■ WHAT IS EXPECTED: All lines of the material below that include the string "Click" are to be copied.

■ AVAILABLE RECORDS:
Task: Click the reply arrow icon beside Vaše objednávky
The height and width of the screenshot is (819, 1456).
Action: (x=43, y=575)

--

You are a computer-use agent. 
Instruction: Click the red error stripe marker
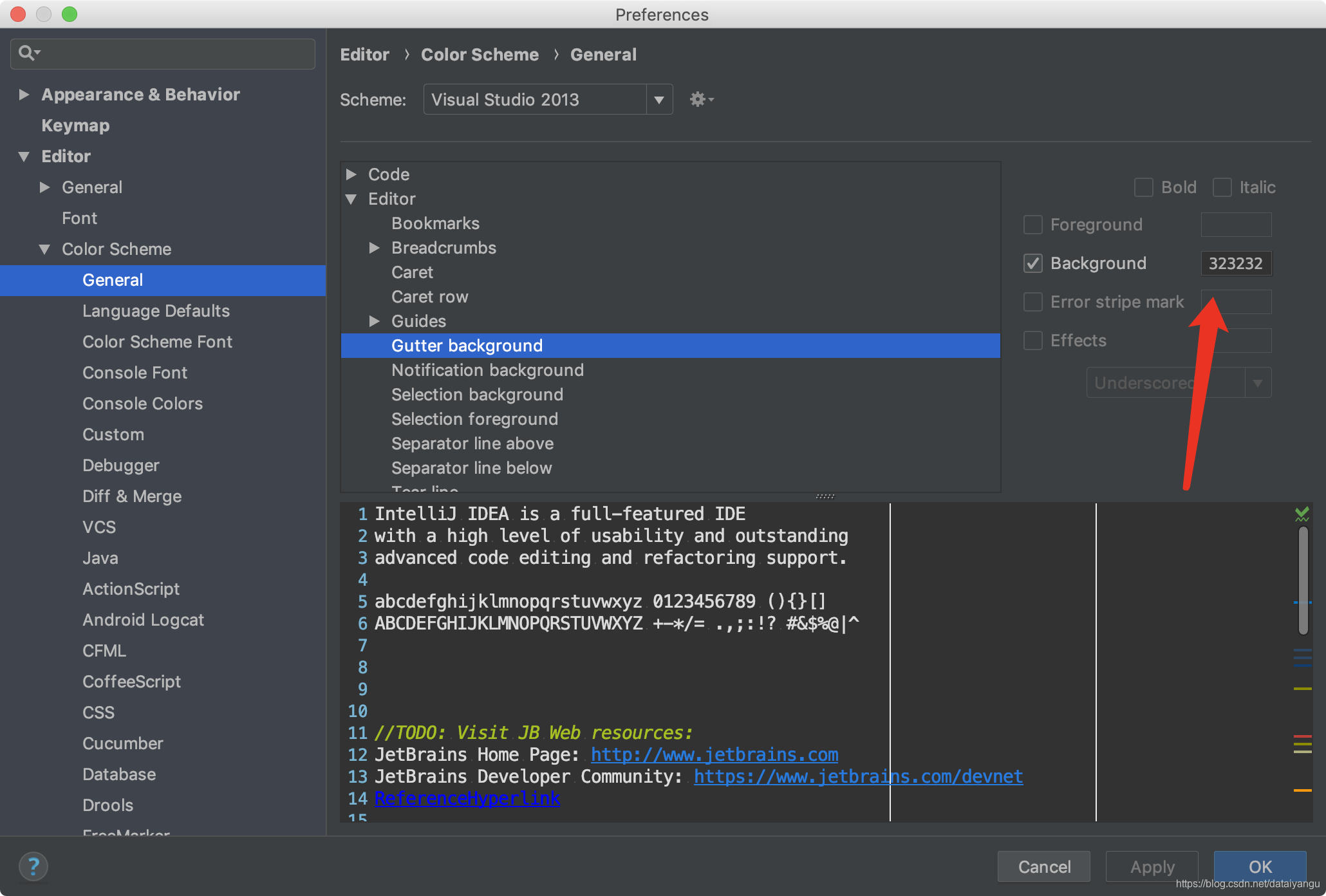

--

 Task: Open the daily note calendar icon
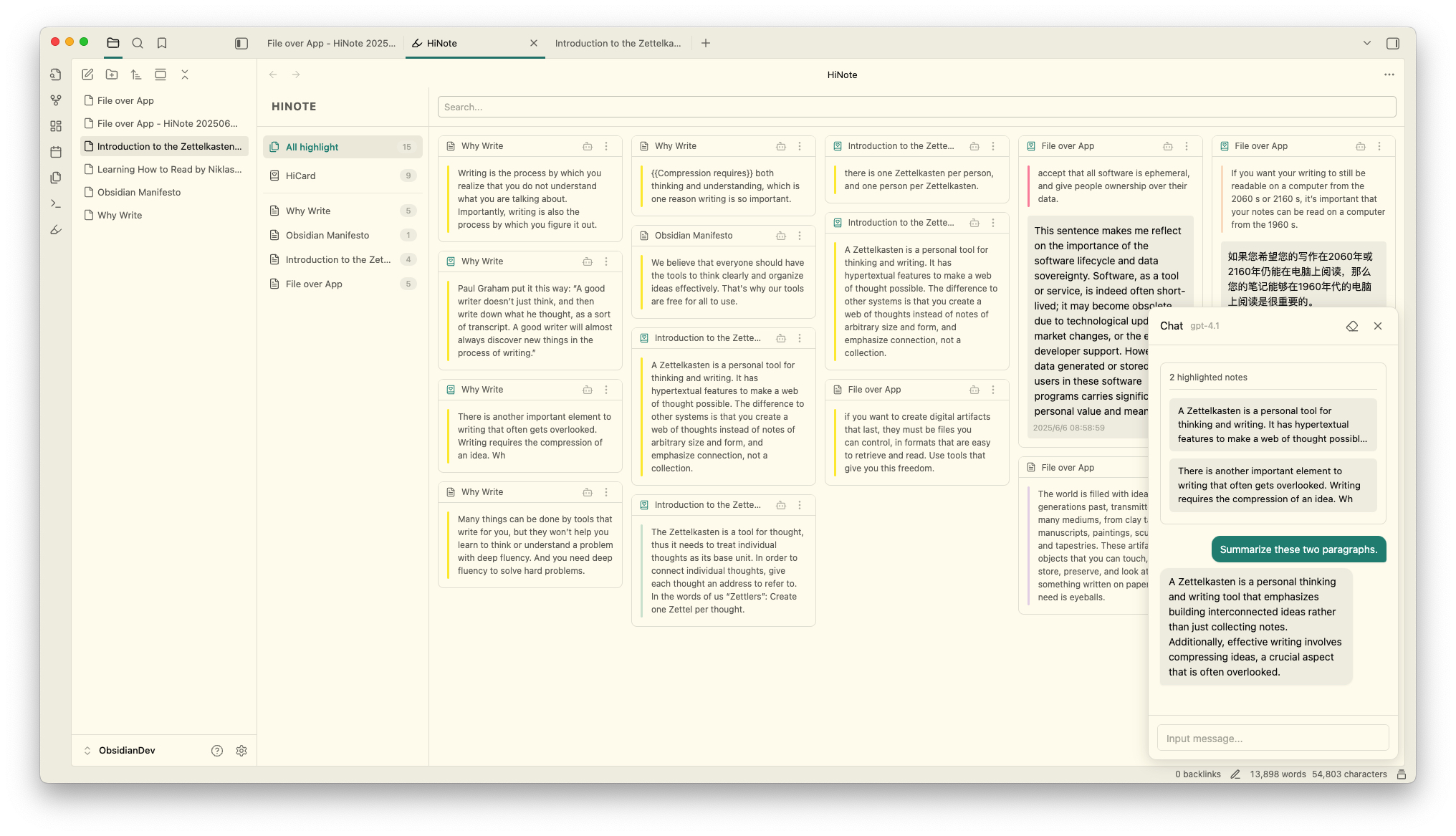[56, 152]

■ RESULT:
Task: Click the reply arrow icon beside Vaše objednávky
Instruction: Click the red error stripe marker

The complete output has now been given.